§ **Problema proposto 1**: Na notícia sobre a decisão do STJ, copie sem mudar nada o trecho que vai de "STJ absolve e" até "deve ser solto.".
§ **Problema proposto 2**: Reescreva de forma mais curta o parágrafo da notícia sobre a decisão do STJ que começa com "STJ anulou o reconhecimento fotográfico", mantendo os fatos principais.
§ **Problema proposto 3**: Segundo a notícia sobre a decisão do STJ, a quantos anos de prisão Carlos Vitor tinha sido condenado em maio de 2022?

STJ absolve e manda soltar jovem negro preso por reconhecimento de foto
O STJ (Superior Tribunal de Justiça) anulou o procedimento de reconhecimento fotográfico que embasou a condenação de um jovem negro por roubo de carga em São Gonçalo. Com essa decisão, a Corte o absolveu da acusação a ele imposta.
O que aconteceu
STJ anulou o reconhecimento fotográfico de Carlos Vitor Teixeira Guimarães, 23, e de todas as provas derivadas. A Corte acolheu o recurso interposto pela Defensoria Pública do Rio de Janeiro de que a condenação aplicada pelo Tribunal de Justiça do Estado a Carlos Vitor foi feita por meio de um procedimento irregular. Ele havia sido condenado a seis anos, cinco meses e 23 dias de prisão em maio de 2022 e cumpria pena no sistema prisional fluminense. Agora, o jovem deve ser solto.

§ **Registros de um conjunto de dados de apontamento**:
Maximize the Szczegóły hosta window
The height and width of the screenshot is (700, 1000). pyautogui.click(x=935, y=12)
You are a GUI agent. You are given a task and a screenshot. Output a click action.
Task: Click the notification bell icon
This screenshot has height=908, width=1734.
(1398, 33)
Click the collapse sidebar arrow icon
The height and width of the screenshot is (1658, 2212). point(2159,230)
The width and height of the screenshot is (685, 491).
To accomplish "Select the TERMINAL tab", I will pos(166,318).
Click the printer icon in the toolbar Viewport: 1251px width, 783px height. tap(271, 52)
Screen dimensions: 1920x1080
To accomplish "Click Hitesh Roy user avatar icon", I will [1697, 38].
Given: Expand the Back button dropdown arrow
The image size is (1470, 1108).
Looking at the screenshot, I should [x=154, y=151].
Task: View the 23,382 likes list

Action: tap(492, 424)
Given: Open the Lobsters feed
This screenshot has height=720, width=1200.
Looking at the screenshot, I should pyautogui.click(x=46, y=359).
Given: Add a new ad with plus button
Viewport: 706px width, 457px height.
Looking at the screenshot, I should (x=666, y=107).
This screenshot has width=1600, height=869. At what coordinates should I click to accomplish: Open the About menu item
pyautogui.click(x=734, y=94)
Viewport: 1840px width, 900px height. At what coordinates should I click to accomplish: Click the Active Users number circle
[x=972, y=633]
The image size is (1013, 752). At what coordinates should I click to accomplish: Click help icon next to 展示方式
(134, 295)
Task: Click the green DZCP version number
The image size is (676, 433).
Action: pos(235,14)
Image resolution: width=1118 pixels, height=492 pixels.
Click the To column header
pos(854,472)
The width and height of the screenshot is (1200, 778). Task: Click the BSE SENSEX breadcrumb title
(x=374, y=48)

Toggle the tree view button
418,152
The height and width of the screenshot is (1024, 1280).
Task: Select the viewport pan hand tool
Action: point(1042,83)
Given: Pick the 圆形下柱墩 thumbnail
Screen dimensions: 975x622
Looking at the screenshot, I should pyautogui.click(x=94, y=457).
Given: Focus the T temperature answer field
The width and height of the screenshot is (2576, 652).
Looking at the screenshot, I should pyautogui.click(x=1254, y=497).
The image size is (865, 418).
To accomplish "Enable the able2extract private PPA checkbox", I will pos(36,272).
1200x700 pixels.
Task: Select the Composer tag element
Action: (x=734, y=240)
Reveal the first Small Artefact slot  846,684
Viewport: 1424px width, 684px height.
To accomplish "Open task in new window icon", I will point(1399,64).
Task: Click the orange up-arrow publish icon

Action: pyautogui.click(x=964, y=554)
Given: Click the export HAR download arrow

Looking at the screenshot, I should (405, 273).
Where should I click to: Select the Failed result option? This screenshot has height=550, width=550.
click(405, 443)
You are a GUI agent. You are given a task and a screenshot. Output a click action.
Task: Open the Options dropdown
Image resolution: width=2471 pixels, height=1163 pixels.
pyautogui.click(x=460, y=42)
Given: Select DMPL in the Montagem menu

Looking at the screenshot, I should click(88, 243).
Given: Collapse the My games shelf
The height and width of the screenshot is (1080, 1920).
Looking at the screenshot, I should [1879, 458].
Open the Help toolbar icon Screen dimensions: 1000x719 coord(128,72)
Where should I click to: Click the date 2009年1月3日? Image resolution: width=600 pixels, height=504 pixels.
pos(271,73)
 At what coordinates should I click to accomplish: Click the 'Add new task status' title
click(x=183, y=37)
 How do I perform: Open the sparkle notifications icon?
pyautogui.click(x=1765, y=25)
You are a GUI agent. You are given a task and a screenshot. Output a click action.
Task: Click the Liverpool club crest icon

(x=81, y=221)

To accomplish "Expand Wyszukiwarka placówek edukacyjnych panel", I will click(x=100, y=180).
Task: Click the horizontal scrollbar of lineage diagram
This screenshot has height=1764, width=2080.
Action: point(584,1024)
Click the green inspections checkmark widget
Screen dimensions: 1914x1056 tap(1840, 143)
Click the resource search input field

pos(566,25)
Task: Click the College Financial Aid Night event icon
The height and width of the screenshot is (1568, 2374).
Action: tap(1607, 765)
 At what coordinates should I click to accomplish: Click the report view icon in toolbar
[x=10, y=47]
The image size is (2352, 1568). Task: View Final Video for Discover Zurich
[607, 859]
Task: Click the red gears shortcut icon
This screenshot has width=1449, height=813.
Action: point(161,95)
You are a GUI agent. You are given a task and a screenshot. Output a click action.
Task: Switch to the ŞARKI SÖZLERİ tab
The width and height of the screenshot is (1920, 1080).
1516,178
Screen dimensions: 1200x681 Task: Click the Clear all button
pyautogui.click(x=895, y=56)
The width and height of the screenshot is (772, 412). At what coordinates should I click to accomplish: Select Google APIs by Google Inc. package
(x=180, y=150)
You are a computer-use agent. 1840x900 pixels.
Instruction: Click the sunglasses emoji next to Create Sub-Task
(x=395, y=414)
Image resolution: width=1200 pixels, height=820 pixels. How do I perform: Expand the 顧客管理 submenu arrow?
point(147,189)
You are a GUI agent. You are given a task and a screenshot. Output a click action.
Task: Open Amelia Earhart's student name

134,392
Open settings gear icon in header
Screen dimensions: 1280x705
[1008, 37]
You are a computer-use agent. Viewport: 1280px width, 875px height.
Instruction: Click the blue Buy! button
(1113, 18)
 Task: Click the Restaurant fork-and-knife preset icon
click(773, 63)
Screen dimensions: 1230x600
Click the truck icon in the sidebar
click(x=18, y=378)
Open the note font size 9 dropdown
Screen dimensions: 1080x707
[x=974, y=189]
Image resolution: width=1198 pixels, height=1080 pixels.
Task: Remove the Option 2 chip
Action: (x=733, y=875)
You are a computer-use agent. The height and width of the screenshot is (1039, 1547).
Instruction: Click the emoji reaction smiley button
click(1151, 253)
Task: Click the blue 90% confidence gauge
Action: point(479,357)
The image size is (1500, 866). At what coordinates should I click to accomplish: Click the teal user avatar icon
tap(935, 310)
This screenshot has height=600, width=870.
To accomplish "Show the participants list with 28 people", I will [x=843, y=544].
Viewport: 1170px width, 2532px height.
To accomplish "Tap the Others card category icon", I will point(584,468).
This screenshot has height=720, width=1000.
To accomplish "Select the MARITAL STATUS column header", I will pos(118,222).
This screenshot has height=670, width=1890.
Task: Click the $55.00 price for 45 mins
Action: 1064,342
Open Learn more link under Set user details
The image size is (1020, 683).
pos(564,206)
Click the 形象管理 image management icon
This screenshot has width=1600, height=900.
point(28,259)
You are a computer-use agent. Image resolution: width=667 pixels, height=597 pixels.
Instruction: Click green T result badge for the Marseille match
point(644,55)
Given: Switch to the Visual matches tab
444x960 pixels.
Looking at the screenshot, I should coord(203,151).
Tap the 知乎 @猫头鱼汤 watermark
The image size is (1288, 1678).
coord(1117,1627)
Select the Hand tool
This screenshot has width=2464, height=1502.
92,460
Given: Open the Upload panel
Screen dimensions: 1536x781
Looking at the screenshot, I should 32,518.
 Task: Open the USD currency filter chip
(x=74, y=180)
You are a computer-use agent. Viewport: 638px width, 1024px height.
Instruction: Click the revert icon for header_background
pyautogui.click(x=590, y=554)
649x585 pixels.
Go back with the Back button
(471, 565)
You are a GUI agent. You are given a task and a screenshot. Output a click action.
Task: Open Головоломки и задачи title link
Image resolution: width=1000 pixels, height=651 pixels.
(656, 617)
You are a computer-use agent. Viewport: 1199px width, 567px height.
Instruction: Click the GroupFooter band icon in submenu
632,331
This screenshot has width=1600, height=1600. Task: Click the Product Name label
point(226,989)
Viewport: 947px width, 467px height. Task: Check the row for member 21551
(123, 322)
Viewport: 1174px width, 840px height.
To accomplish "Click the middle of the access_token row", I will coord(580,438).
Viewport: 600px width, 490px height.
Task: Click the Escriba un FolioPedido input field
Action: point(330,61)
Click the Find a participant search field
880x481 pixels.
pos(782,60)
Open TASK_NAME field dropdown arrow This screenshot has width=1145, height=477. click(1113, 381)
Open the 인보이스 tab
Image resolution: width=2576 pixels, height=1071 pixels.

§ **Resultado correto 1**:
STJ absolve e manda soltar jovem negro preso por reconhecimento de foto
O STJ (Superior Tribunal de Justiça) anulou o procedimento de reconhecimento fotográfico que embasou a condenação de um jovem negro por roubo de carga em São Gonçalo. Com essa decisão, a Corte o absolveu da acusação a ele imposta.
O que aconteceu
STJ anulou o reconhecimento fotográfico de Carlos Vitor Teixeira Guimarães, 23, e de todas as provas derivadas. A Corte acolheu o recurso interposto pela Defensoria Pública do Rio de Janeiro de que a condenação aplicada pelo Tribunal de Justiça do Estado a Carlos Vitor foi feita por meio de um procedimento irregular. Ele havia sido condenado a seis anos, cinco meses e 23 dias de prisão em maio de 2022 e cumpria pena no sistema prisional fluminense. Agora, o jovem deve ser solto.

§ **Resultado correto 2**: O STJ anulou o reconhecimento fotográfico de Carlos Vitor Teixeira Guimarães, de 23 anos, e todas as provas derivadas dele. A Corte aceitou o recurso da Defensoria Pública do Rio de Janeiro, que apontou que a condenação do Tribunal de Justiça do Estado veio de um procedimento irregular. Condenado em maio de 2022 a seis anos, cinco meses e 23 dias de prisão, ele cumpria pena no sistema prisional fluminense e agora deve ser solto.

§ **Resultado correto 3**: A seis anos, cinco meses e 23 dias de prisão.